しかし、積年の思いが繋がった感動の瞬間に空気を読めずぶち壊そうという輩が数十名。何を隠そう独身の集まりFFF団である!
だが、少々様子がおかしい。
「うっ、感動する。ううっ!」
「良かったなぁ!うっ!」
そう、この連中。泣いているのだ。
この悲しき独り身の集まりは翔子が何故そこまで雄二に拘るのかと疑問に思い、独自の調査により大体の事情を知っていた。
現在の心境はさしずめ孫が漸く彼女をつくりその過程を死ぬほど応援した祖父である。
正直、黒い服着た連中が豪華な部屋の隅で集まり泣いているのはどこからどうみてもシュールであった。

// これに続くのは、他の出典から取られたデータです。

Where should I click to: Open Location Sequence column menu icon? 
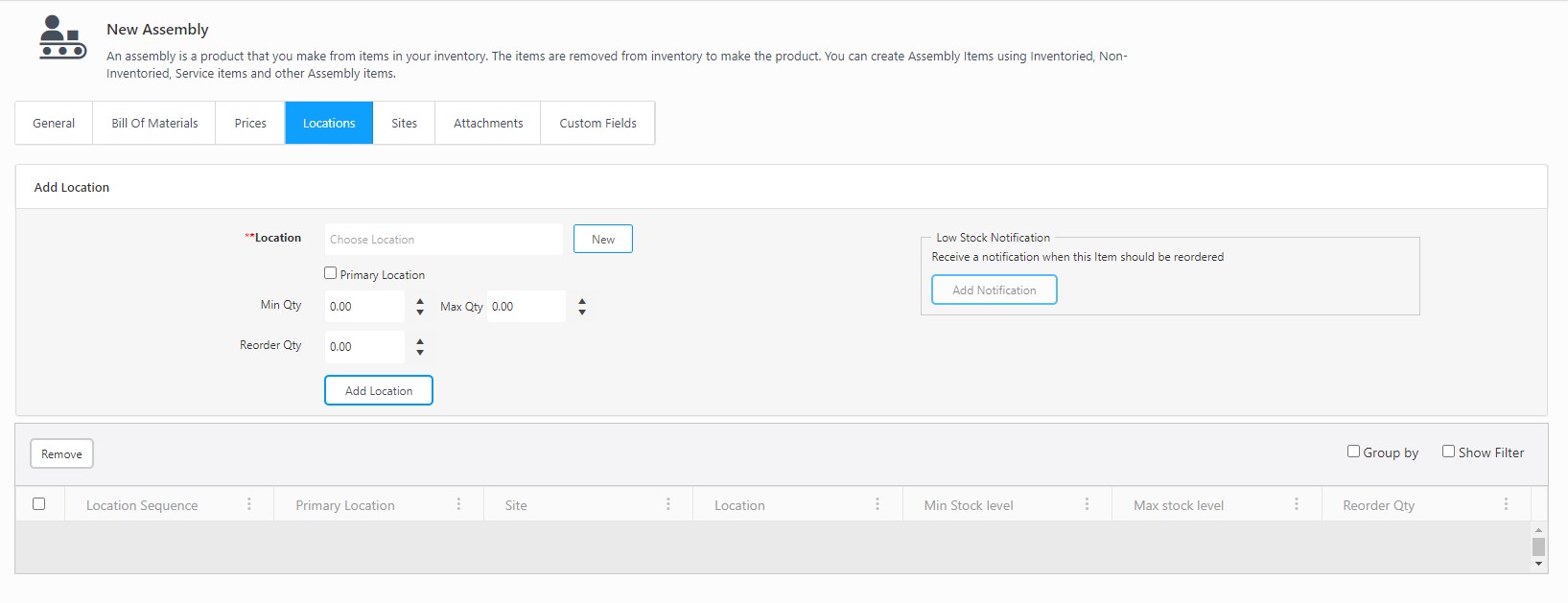coord(249,504)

「・・・うおっ、負のオーラとまるで我が子にめでたいことがあったかのようなオーラが混ざっててなんとも言えない。」
「う、うっ!っ!な、なんだ?桐ヶ谷か?」
「そうだ、それにしてもどうしたんだ?」
「ずっ、そこは坂本に聞けば半分は分かる。もう半分は自分達が寂しい奴らだな、と思うと目から水が止まらなくて」
「そうか、それなら俺がお前らの評判を上げて女子と仲良くなる方法を教えようか?」
「なにっ!?本当か!?」「俺たちもお前らのようにリア充になれるのか!?」
「ああ。だがお前ら次第だ。俺が言う方法は地道な好感度上げ。でも確実ではある。」
「何でも良い。やってやるぜ!」「独り身の俺達に失うものはなにもない!」
和人は男子達の勢いに少々気圧されながらもその【方法】とやらを口にした。
「簡単だ。お前らは人に対して敬意をもて、そして誠実でいろ。正直、嫉妬や私怨で動くお前らは見苦しかった。そのエネルギーを周囲のために使うことで今の評価からは確実に上がる」
「た、確かに。俺たちは一方的に感情を押し付けていた」「あんなことをしていれば普通は嫌われて当然だよな・・・」
そう。和人が言ったのは人としての在り方だった。真っ当な評価を得たいのなら自分が変わるしかないのだ。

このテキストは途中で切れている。